CFB: Lane Kiffin still throwing jabs at foes after loss
By JIM LITKE
AP Sports Columnist
Lane Kiffin is that rare college football coach that keeps on giving. Even he doesn’t believe half of what comes out of his mouth.
He’s Steve Spurrier ’Lite’ — not as sharp nor sharp-tongued as the ol’ ball coach in his heyday, but the closest thing to a court jester the increasingly uptight Southeastern Conference has seen since. Even before playing a game that counted, Tennessee’s new hire wrongly accused Florida of cheating, told gas station jokes about South Carolina and gleefully stole a recruiting coordinator out from under Alabama’s nose.
So just imagine how much fun Kiffin is going to have if he ever starts winning.
It didn’t happen Saturday at Gainesville, Fla., unless moral victories count. The Gators beat the Vols 23-13, but considering how much yapping Kiffin did about Florida coach Urban Meyer before and even after the loss, just about everybody expected it to be much worse.
So much so that Meyer made a point of saying the next day it would have been — if only his squad wasn’t weakened by the flu and Tennessee had taken a risk or two instead of playing to hold down the score.
“I didn’t feel like they were going for the win. They wanted to shorten the game,” Meyer said. “I think that was the plan. I remember looking out there and there’s 10 minutes left in the game and there’s no no-huddle, they are down, I think it was 23-6 and no urgency on Tennessee’s part.”
When those comments were relayed to Kiffin on Monday, he initially passed up a chance to respond. But a moment later, someone asked whether he was worried about the flu bug descending on Tennessee.
“I don’t know,” he cracked. “I guess we’ll wait and after we’re not excited about a performance, we’ll tell you everybody was sick.”
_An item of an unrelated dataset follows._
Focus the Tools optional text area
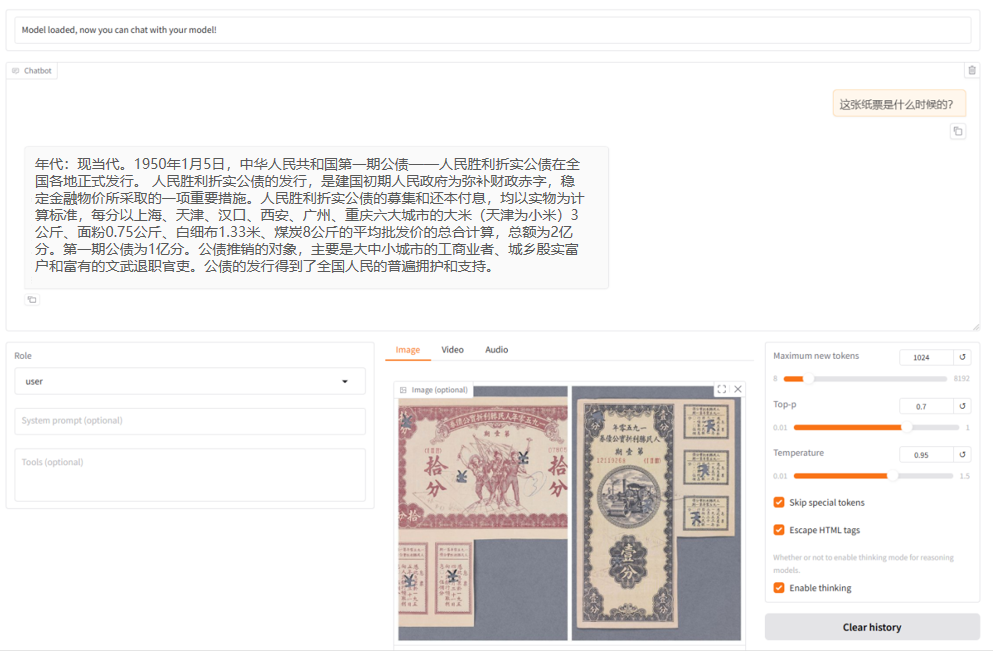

Turns out Meyer wasn’t kidding about the flu. Three Florida players were isolated ahead of Saturday’s game because of flulike symptoms and even though there were no confirmed cases of swine flu, the entire team was vaccinated Sunday. But a half-dozen other players missed practice Tuesday and receivers coach Billy Gonzales, who was sent home the day before because of a fever, returned wearing gloves and a mask.
As for Meyer’s dig about playing too conservatively, Kiffin said, “It’s not fun to play that way, but that’s what we had to do in that situation, in that stadium, versus that team, at this stage of our team. ... Like I said when I was hired, you’re going to see different offenses every week, depending on what we think we need to do to win.”
But he still found time to get in a dig at his predecessor, Phil Fulmer — “we’ve been scared of (Florida) in the past. I think it was obvious Saturday we weren’t” — and put his current quarterback, Jonathan Crompton, on notice that he’s one of several Vols who “needs to have a very good game this week.”
Somebody in orange is going to have to step up, since Tennessee is already 1-2 and the one-liners seem less funny the more the Vols lose. It’s one thing to overreach at your introductory news conference, or in front of a room packed with boosters in the dead of winter.
It puts Tennessee in the headlines, keeps Kiffin’s name front and center on recruiting Web sites, and paid off by drawing one of the most talented incoming classes in the nation to Knoxville next season. But nothing will kill that buzz faster than underperforming week after week in the fall.
What made Spurrier so funny his first time through the SEC was that he almost always got the last laugh. When he was at Florida, someone asked whether the Gators would beat Georgia yet again and Spurrier answered with a question of his own: “Is Ray Goff still the coach there?” Even better was his response to news that nearly two dozen books were burned during a fire in a football dormitory at Auburn: “The real tragedy was that 15 hadn’t been colored yet!”
Yet even Spurrier eventually met his match. After seven SEC titles and a national championship, he left Florida for the Washington Redskins and was asked upon arrival if he thought it would be tougher to win in the pros than college.
“Yeah,” he deadpanned, “because there are no Vanderbilts in the NFL.”
Spurrier left the Redskins after two seasons and a 12-20 record. Since 2005, he’s been back at South Carolina, where his reduced diet of jokes reflects his team’s inability to deliver a punchline.
Kiffin is at the other end of that career arc. He was the offensive coordinator under Pete Carroll for several of Southern California’s record-breaking squads, then became the youngest NFL coach in the modern era when he was hired by Oakland in 2007 at the age of 31.
Like Spurrier, he got humbled in a hurry — fired by owner Al Davis just four games into his second season after a 5-15 record. Kiffin didn’t have to wait long for his second chance, but he knows how shtick can get old in a hurry.
“Some of the stuff I had to do, I didn’t like it,” he said.
And if Tennessee’s return to respectability doesn’t materialize in a hurry, Kiffin is going to like it a lot less.